■ DOCUMENT EXCERPT
Yup. Totally agree. Java does needs an array of structs. Hopefully value classes will help out through flattened array. But in future, one can use value records with this library with probable zero cost allocation. But the library doesn't use any reflection calls for get and set hence high performance as a result, and using records helps a lot with escape analysis. Planning to do some serious benchmarks soon. Some preliminary tests shows it's similar to c code (example code in test package). Performance suffers if record fields are arrays due to heap allocation of arrays.
The thing I coded where I felt the weight of the GC the most was a chess engine in Java that needed transposition tables. Like using regular HashMap(s) or anything similar it was too slow to really speed up the engine. If my son had stayed interested in chess I would have coded up an off-heap transposition tables but he switched to guitar which changed my side projects.
I'm glad they saw the light. Last time I used Java was in high school when it was version 7, when it was pure OOP. Didn't even have lambdas. After I learned other languages, I didn't want to use Java again, seemed like a lot of boilerplate for something that didn't even give good performance.
Why does the array need to be immutable? Isn’t it enough to allocate the pessimistic max size of the record times the size of the array? In go slices work quite nicely to deal with “immutable” arrays and still be able to work on views on those arrays while keeping the same memory backing.
What is the positioning for this and how does it work? A comparison to SBE might be nice.
I understand the issue about using Layout and MemorySegment being verbose but the reason I'm using those things it to develop high performance software that uses off-help memory and bypasses object allocation.
What does "map Java record types onto native memory" actually mean? Did you somehow turn a Java record into a flyweight or is `Point point = points.get(0);` just instantiating a record instance using data read from off-help memory? If it's a dynamic mapping library using reflection, that's cool but doesn't it kill the performance goals for most Java off heap usage?
Is this more of a off-heap to heap bridge for pulling data into the normal Java space when performance isn't critical?

■ EXTRACTED ENTRIES

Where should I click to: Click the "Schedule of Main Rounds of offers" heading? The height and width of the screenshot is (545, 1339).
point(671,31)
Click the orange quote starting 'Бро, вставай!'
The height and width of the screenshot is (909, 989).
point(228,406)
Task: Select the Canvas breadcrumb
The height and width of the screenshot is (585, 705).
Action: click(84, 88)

* * *

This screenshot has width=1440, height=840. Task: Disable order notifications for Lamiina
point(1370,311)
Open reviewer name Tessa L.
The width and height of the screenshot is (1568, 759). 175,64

■ WRITTEN INSTRUCTION A
Answer these questions from the Java thread:
(i) What project made one commenter feel the weight of the GC most?
(ii) Which Java version did the commenter who used it in high school last use?
(iii) According to the first comment, what condition makes performance suffer?
■ WRITTEN INSTRUCTION B
State whether each statement agrees with the Java thread, and quote the words that decide it:
(i) The library uses reflection calls for get and set.
(ii) The son of one commenter moved from chess to guitar.
(iii) One commenter would like a comparison to SBE.
■ WRITTEN INSTRUCTION C
Copy the Java thread between "I understand the" and "bypasses object allocation.", inclusive.

■ SOLUTION A
(i) A chess engine in Java that needed transposition tables.
(ii) Version 7.
(iii) Performance suffers when record fields are arrays, because arrays are allocated on the heap.

■ SOLUTION B
(i) No: "the library doesn't use any reflection calls for get and set"
(ii) Yes: "he switched to guitar which changed my side projects"
(iii) Yes: "A comparison to SBE might be nice."

■ SOLUTION C
I understand the issue about using Layout and MemorySegment being verbose but the reason I'm using those things it to develop high performance software that uses off-help memory and bypasses object allocation.